The Royal Cinema Faversham

        This week I have decided to write about my favourite cinema. I am not sure if everyone has a favourite cinema or if it is just me. I feel that when you go to watch a film at the cinema, the place itself can add or subtract from the general viewing experience. With that being said I think its fair to say that different films call for different environments, for me big epic blockbusters like 'Star Wars' or 'Avengers' are suited to modern cinemas whereas period films or romantic genre films are suited to smaller romanticised cinemas. That's not to say I would not go see 'Star Wars' at a small cinema because this year I have (all be it a second viewing), also towards the end of last year I viewed 'Victoria and Abdul' at an Odeon. But the reason I so often by-pass the larger cinemas for my favourite cinema is because they simply do not offer the same experience. 
My favourite cinema is The Royal Cinema in Faversham. This cinema is not my closest cinema but it is closer than any Odeon/ Cineworld. But its proximity is not the reason I love Faversham cinema so much. The Royal Cinema is a charming one screen cinema in a small town. The cinema is independently owned and run, and is still rather old fashioned. I don't mean old fashioned in the sense that the equipment is outdated because that is certainly not the case (Yes there is a proper cinema screen and sound equipment). I say old fashioned because of the general ambiance, the building itself is retro, the seats are original and curtains open over the screen before the film starts. I mean the tickets are even old fashioned little rectangle ones and because it only has one screen so can only show one film at a time when you ask for a ticket you get to say 'just one please' as if you are actually in a movie (which is really cool). It is rare to finding an old cinema that has been modified but still retained its original charm; which makes Faversham almost magical. 
The Royal Cinema in Faversham was built in 1936 as an Odeon. It is  now considered a small cinema but when it opened it was actually called a big screen cinema (due to the size of the screen). It is thought to be one of only 100 original surviving big screen cinemas in the UK - which makes it worth a visit in my books. It is also one of the only two surviving mock Tudor Cinemas in the UK, the Tudor style is prominent in the cinemas exterior, where a central Tudor style window is framed by two ornate stone carvings. Once inside you are greeted by an old fashioned but generic cinema foyer that leads into the screening area, where the Tudor style is again obvious, with large lantern ceiling lights and beamed walls, the space itself is huge and you feel like you are watching a movie in a banquet hall or a upside down pirate ship - which again makes it worth a visit. When it first opened it had 700 seats although some of these have now been removed to create space, the auditorium itself remains its original size.

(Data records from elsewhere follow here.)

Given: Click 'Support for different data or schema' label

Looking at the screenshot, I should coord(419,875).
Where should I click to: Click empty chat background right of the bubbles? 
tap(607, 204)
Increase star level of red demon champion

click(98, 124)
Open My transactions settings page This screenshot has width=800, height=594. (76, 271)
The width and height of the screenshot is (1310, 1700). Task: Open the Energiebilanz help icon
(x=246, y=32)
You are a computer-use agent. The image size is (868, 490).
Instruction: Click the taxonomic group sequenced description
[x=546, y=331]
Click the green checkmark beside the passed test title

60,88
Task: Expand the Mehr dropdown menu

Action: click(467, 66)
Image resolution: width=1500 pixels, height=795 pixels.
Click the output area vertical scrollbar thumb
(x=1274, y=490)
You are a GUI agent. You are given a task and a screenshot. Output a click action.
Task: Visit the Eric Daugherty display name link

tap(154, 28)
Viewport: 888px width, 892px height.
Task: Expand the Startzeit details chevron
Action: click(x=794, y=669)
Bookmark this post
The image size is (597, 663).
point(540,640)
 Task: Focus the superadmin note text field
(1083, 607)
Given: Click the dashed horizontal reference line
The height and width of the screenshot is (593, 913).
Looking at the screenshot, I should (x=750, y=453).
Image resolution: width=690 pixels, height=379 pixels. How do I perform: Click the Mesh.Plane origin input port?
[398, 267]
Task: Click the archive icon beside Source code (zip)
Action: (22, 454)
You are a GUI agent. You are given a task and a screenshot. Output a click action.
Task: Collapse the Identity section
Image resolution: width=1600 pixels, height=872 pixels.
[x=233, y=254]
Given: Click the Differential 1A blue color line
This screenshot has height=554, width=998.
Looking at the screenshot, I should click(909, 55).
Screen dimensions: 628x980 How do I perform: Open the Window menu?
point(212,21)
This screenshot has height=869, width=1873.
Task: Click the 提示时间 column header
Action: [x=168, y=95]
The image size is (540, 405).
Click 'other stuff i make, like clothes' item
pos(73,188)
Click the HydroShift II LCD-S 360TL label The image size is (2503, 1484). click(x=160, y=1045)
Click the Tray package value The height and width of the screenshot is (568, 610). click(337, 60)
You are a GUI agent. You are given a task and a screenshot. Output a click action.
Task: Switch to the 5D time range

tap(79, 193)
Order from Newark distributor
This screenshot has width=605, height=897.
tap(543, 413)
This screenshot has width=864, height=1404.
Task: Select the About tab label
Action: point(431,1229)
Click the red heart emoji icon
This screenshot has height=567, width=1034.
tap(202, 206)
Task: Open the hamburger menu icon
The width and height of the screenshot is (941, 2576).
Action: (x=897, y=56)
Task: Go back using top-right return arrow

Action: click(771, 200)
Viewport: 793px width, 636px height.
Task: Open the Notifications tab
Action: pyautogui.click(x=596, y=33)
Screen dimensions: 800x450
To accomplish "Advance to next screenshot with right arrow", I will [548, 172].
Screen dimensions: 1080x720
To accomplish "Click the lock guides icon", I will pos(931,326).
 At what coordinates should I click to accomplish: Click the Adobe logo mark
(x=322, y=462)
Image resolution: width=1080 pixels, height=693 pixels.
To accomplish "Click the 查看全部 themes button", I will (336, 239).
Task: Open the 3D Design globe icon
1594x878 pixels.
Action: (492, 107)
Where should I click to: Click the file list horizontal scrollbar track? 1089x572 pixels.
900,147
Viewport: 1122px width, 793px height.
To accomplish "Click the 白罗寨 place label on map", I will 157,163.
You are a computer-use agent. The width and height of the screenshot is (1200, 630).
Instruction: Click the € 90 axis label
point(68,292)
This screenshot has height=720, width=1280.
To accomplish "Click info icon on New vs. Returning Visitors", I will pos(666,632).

At Faversham they play a wide range of films from Hollywood Blockbusters/ the latest releases to hidden gems. Because this cinema has only one screen, they are only able to play one film at a time and the length of time a film will be showing varies from a few days to a few weeks, so it is important to check regularly to see what is on. The great thing about a one screen cinema is you can watch a film without hearing the sounds from the film in the next screen, which so often happens at multiplexes, this allows you to become fully immersed in the film. 
Another great thing about Faversham cinema is their film society - 'Faversham Film Society'. They show a wide selection of films, including independent British and American films, world cinema and the odd classic.  Before the film begins a little introduction is given by society members, which is  a lovely touch and at the end of the film you are handed a small piece of paper that you use to highlight whether you enjoyed the film or not. Faversham Film society films are screened every other Monday and tickets cost the same as attending normal screenings (which is £5). The Faversham Film society is a great example of the artistic vibe that is ever evident in Faversham and it is great to attend screenings that have an artistic focus. 

Overall I would recommend Faversham cinema to everyone, it is a charming place that combines modern cinema with history. The tickets are a great price - I mean where else can you watch a film on opening night for £5? Moreover they offer a wide variety of branded snacks, popcorn and drinks all of which are affordable. The staff are always polite and welcoming which adds to the experience. I have placed links to the Royal Cinema website and the Faversham Film Society website below for you to look at. I cannot recommend this cinema more, if you want to watch a film in a room that could be part of a film set then The Royal Cinema Faversham is the place for you.